L’êthos philosophique comme « critique permanente de notre être historique ».
a. Le chantage à l’Aufklärung.
i. Il faut sortir du débat « pour ou contre les Lumières », tel qu’on l’exprime
parfois de manière réductrice : comme si toute critique de ce qu’a pu
donner, historiquement, le mouvement des Lumières revenait à rejeter
tout rationalisme, voire toute humanité. C’est effectivement ce qu’on a
pu reprocher à la « pensée 68 » (cf. l’ouvrage de L. Ferry et A. Renaut).
ii. De même, le débat humanisme vs. anti-humanisme n’a pas de sens, car
le sens du terme humanisme est trop vague. Tout le monde a pu se
réclamer de l’humanisme, et on est toujours l’anti-humaniste de
quelqu’un. Ici encore, cela renvoie à des débats qui font rage à l’époque
entre intellectuels de tous bords politiques.
iii. Etre fidèle à la modernité ne passe pas par l’adhésion à des thèses
précises qui ont été, historiquement, soutenues par les Lumières :
optimisme du progrès, confiance dans la raison, etc. Il faut se demander
ce qui, dans l’attitude des Lumières, peut être réactualisé par le
philosophe.
b. La modernité comme attitude-limite : « il faut être aux frontières ».

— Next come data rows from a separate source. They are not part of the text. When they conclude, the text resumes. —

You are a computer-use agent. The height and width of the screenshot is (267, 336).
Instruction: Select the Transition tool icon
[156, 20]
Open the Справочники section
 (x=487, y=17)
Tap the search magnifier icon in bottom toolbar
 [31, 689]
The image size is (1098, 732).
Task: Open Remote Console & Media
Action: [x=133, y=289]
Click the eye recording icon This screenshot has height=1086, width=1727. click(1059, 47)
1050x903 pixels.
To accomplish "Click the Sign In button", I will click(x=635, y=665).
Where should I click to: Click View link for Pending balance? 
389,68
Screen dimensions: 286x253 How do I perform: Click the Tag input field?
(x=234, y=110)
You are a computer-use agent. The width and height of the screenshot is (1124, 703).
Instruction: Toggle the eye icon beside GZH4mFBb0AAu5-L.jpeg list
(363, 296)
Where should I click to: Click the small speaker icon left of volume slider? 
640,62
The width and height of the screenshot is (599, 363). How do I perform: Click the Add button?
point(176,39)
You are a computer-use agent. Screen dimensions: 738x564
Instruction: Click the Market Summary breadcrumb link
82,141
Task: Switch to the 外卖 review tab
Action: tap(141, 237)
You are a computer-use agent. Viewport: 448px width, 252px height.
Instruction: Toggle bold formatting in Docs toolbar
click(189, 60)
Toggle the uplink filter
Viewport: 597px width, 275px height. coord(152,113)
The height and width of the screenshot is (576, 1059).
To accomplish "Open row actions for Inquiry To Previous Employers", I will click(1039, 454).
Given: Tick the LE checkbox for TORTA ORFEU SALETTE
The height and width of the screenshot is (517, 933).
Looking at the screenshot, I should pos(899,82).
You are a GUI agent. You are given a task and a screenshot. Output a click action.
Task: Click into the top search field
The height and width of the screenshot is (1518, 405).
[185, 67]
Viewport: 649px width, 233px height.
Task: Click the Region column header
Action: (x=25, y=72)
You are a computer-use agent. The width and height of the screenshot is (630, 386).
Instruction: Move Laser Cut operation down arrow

i. L’êthos philosophique est une attitude-limite en ce qu’elle analyse et
remet en question les limites qui sont celles de la société actuelle.
ii. Foucault s’inscrit donc dans la perspective critique kantienne, qui se
voulait une pensée des limites de la raison. Mais Kant posait des limites
qu’il ne fallait pas franchir, tandis que Foucault cherche à examiner
quelles limites peuvent être franchies.
iii. Les limites qui paraissent naturelles, nécessaires, inévitables, sont en
réalité contingentes. Elles dépendent de déterminations historiques plus
ou moins récentes, que l’on peut remettre en cause en les analysant.
c. La modernité comme attitude expérimentale.
i. La philosophie doit être archéologique par sa méthode. Ici, cela signifie
qu’elle traite tout discours, même le discours philosophique, comme un
événement historique, et donc analysable comme tel (à partir de son
contexte d’énonciation, de ses conditions de production, etc).
ii. La philosophie doit être archéologique par sa finalité : l’archéologie
nous permet de nous rendre compte du caractère contestable et
contingent de notre pensée, et par conséquent d’ouvrir à une autre
pensée, à d’autres modes d’action.
iii. Foucault est donc fidèle aux Lumières par son attention à l’actualité,
mais il est prêt à remettre en question les Lumières définies comme
l’affirmation péremptoire d’une raison normative, universelle et
nécessaire.
Lectures conseillées.
-
Notes de « Qu’est-ce que les Lumières ? » réalisées par Frédéric GROS pour l’édition
Pléiade des Œuvres de Michel Foucault (t. II).
Emmanuel KANT, « Qu’est-ce que les Lumières ? », in Œuvres philosophiques, t. II,
Paris, Gallimard, Bibliothèque de la Pléiade, 1985. Egalement disponible dans des
éditions séparées, en GF notamment, et sur Internet.
Pour la prochaine fois.
Travail à rendre par écrit (une page maximum) pour le dimanche 9 avril (et non pas le 2 avril
comme annoncé précédemment) : Dans quelle mesure peut-on dire de Surveiller et punir qu’il
correspond bien à cette ontologie du temps présent prônée par Foucault dans « Qu’est-ce que
les Lumières ? » ? Sélectionnez quelques exemples tirés de SP pour illustrer votre thèse.